## 任务目标 1
数一数下面的条目里有几行含有字符串“Search”，大小写要区分，只写出行数。
══ 引用原文
社会排斥视角下农民工城市落户困境及其对策
2022-11-08李玲玲安海燕
李玲玲,安海燕
(贵州大学经济学院,贵阳 550025)
一、农民工城市落户重要性分析
(一)城镇化建设的需求
《中华人民共和国国民经济和社会发展第十四个五年规划和2035年远景目标纲要》指出,要分类引导大中小城市建设与发展,建设协调完善的城镇化格局。大力推进城镇化建设的关键在于健全农业转移人口市民化机制。国家统计局《2020年农民工监测调查结果》显示,全国农民工总量28 560万人,占全国总人口的20%。《新生代农民工的数量、结构和特点》数据显示,将近50%的新生代农民工有在城市定居的打算,但是已经实现户籍城镇化的农业转移人口却远不足50%。由于社会经济地位、城乡二元户籍制度,以及“污名化”的刻板印象,农民工成为了在城市活动却得不到接纳的边缘性群体。因此,如何消除农民工与城市居民之间的隔阂,加快其城市融入成为重要的社会问题。在户籍制度改革不断深入以及落户门槛不断放宽的背景下探究阻碍农业转移人口向市民转换的影响因素,将是学界进一步研究的重点。
════
══ 参考条目
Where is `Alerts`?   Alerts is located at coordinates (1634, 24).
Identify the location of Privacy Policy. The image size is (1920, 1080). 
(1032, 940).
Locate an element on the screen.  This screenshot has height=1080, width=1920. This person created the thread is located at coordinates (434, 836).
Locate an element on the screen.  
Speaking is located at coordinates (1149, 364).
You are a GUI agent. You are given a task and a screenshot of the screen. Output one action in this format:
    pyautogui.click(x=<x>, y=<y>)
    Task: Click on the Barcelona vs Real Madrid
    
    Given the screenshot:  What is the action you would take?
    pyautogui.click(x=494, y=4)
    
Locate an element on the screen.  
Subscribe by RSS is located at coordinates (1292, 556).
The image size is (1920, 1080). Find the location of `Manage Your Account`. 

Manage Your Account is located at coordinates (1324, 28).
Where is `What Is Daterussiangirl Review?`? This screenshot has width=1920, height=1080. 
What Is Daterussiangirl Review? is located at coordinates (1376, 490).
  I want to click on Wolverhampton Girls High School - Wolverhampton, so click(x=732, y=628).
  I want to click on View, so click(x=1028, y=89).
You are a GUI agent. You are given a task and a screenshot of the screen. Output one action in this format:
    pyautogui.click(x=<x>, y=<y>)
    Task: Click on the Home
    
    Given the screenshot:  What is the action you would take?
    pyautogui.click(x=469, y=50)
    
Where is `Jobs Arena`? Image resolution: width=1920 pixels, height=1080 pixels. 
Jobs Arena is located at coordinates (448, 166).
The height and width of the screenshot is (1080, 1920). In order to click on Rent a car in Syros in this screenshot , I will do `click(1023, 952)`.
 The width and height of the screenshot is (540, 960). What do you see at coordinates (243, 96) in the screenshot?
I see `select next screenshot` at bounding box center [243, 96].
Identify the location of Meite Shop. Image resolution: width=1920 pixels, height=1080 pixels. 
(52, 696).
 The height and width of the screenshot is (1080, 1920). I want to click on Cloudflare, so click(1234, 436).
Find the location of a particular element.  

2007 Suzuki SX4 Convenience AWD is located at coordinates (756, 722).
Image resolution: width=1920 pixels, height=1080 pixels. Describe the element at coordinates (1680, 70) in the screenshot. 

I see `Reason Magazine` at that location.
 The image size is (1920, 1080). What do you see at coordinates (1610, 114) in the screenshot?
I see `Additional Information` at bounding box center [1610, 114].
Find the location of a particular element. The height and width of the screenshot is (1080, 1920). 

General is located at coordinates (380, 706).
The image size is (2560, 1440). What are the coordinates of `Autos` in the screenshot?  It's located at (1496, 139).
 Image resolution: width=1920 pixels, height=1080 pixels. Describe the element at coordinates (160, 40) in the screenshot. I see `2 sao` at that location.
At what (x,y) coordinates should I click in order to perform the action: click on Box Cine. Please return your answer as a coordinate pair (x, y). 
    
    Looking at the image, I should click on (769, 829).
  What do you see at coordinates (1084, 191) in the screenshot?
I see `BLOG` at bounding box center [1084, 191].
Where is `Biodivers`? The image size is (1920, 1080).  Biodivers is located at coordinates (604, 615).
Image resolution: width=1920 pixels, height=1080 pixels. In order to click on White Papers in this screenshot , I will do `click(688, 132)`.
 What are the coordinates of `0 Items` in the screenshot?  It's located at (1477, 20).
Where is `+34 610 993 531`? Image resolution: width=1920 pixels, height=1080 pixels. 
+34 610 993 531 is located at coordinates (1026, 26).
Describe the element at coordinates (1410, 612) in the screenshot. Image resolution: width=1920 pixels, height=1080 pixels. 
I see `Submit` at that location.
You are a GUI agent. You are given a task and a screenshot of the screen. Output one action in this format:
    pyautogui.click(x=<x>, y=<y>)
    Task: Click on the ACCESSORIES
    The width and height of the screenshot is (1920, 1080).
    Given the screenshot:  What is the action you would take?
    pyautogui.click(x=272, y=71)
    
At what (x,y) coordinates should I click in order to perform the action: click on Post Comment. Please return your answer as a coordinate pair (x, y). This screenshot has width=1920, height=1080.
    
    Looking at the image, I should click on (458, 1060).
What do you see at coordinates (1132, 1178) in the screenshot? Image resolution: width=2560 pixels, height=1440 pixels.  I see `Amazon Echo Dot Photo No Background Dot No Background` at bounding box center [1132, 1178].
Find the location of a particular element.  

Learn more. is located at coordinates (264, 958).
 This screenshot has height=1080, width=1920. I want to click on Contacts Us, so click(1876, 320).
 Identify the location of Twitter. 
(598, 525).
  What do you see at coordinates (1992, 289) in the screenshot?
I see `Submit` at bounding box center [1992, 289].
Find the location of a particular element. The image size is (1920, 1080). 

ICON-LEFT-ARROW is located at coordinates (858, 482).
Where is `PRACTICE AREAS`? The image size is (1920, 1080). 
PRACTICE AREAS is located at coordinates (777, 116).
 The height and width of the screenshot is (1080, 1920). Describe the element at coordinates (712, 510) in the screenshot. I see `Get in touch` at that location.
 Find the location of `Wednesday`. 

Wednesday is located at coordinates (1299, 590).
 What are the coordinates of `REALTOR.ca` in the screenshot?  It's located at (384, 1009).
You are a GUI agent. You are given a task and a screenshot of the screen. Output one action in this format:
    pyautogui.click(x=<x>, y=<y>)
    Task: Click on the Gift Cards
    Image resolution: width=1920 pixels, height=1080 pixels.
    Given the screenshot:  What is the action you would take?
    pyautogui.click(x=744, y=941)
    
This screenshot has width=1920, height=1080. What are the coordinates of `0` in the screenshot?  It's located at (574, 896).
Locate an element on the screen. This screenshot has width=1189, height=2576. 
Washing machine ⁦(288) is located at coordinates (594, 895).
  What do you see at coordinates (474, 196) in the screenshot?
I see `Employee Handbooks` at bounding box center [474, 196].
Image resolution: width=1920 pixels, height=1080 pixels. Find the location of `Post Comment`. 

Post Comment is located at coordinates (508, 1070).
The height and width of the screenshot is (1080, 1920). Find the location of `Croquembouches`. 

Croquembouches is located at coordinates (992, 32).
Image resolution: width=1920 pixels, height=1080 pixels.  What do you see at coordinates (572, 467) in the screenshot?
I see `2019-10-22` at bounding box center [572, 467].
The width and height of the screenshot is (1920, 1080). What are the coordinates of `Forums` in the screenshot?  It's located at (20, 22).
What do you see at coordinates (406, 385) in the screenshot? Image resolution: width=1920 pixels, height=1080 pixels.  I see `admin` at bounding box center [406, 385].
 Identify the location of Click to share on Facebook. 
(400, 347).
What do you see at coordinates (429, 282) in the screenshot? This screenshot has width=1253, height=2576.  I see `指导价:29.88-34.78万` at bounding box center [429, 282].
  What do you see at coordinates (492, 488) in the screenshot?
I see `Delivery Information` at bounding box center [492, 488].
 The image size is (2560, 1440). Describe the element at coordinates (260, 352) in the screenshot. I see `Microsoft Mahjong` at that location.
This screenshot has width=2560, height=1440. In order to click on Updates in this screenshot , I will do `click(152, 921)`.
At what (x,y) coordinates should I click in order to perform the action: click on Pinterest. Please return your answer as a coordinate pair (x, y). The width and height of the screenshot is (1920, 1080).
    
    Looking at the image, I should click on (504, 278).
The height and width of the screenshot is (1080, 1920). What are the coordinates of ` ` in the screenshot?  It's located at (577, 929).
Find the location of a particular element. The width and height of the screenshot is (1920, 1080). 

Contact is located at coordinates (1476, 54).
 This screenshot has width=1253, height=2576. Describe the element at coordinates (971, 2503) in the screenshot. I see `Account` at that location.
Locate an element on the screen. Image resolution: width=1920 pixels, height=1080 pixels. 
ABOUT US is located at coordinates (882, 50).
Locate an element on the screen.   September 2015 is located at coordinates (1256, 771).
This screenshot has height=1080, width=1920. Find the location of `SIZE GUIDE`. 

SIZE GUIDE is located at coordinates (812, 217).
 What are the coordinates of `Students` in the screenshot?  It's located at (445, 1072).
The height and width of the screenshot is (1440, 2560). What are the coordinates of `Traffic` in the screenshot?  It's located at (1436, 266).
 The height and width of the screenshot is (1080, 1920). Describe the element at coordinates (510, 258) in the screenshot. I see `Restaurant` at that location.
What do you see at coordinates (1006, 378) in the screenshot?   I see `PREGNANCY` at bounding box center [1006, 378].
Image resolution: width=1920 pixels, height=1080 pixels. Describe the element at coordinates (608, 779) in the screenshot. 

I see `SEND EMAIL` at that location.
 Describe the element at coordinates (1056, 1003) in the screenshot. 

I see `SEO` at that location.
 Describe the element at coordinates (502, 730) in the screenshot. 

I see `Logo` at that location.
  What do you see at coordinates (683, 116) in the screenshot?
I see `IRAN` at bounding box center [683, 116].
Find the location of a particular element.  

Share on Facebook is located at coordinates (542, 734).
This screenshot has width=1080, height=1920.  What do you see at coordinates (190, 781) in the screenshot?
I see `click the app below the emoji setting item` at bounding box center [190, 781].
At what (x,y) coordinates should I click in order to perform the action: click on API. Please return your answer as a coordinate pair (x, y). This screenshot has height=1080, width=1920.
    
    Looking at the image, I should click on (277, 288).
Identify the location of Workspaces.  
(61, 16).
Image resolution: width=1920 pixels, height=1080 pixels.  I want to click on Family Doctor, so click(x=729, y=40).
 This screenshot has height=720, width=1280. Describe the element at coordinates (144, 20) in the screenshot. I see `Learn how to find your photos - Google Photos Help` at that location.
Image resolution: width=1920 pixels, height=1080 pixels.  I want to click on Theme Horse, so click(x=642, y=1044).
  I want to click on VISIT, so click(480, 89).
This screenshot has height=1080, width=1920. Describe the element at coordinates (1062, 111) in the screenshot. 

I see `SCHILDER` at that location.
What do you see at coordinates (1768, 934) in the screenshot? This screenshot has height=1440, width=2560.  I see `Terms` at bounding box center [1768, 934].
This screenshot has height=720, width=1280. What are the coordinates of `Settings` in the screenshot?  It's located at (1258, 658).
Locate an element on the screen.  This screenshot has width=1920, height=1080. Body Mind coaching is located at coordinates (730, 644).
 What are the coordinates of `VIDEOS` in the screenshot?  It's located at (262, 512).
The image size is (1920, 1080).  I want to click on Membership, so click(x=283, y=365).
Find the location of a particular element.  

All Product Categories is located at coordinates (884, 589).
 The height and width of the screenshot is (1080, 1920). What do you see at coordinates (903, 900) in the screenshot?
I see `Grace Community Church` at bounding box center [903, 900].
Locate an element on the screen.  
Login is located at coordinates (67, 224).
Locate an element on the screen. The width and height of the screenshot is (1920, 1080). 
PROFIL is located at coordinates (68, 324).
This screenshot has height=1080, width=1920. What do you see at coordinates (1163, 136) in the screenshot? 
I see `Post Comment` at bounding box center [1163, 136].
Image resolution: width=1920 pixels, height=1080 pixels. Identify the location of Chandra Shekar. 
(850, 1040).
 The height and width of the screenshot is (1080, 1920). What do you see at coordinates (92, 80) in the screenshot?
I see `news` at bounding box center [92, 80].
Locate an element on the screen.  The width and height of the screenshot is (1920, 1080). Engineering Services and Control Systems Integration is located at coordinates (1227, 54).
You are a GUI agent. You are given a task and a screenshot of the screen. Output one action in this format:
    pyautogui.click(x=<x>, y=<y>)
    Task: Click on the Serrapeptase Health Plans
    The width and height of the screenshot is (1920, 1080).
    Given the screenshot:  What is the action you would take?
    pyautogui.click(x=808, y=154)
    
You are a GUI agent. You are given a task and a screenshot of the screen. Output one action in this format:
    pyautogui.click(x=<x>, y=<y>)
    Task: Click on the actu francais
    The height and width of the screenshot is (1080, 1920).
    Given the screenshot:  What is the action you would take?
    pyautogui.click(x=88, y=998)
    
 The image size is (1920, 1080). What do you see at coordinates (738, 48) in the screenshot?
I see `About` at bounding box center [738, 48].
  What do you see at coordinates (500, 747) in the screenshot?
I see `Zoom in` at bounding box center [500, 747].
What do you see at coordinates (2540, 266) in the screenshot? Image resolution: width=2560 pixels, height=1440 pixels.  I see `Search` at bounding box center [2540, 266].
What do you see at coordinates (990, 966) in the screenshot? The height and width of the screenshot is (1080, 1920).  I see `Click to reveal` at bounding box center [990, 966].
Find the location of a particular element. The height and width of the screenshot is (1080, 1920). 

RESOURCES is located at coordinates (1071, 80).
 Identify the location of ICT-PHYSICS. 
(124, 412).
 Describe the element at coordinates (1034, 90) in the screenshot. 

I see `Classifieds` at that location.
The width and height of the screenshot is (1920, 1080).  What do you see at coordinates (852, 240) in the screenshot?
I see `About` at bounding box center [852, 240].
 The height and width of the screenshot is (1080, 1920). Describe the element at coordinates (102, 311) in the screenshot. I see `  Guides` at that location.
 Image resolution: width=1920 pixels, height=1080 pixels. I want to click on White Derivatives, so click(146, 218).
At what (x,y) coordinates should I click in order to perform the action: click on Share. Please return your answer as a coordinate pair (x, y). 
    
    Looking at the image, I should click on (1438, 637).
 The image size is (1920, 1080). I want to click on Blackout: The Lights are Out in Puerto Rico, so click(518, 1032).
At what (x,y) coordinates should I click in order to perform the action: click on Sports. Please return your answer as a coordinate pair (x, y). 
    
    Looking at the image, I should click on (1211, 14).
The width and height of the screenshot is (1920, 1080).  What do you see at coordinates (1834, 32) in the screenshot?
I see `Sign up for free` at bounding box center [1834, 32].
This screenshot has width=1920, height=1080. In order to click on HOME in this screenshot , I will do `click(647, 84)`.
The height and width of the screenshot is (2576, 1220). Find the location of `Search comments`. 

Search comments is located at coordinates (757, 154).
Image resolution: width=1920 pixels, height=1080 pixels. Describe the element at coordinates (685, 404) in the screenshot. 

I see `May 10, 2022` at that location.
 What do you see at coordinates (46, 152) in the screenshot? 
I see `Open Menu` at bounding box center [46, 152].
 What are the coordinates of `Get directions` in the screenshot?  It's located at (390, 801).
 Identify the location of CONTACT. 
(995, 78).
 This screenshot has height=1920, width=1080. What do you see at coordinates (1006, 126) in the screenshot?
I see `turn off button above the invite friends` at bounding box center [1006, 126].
════
## 任务目标 2
根据上面关于农民工落户的文章，判断下列说法是否相符：(a) 全国农民工总量占全国总人口的20%；(b) 已经实现户籍城镇化的农业转移人口超过50%；(c) 将近一半的新生代农民工打算在城市定居。每条回答“是”或“否”，并原样引用文中起决定作用的字句。

## 完整输出 1
3

## 完整输出 2
(a) 是。“全国农民工总量28 560万人,占全国总人口的20%”
(b) 否。“已经实现户籍城镇化的农业转移人口却远不足50%”
(c) 是。“将近50%的新生代农民工有在城市定居的打算”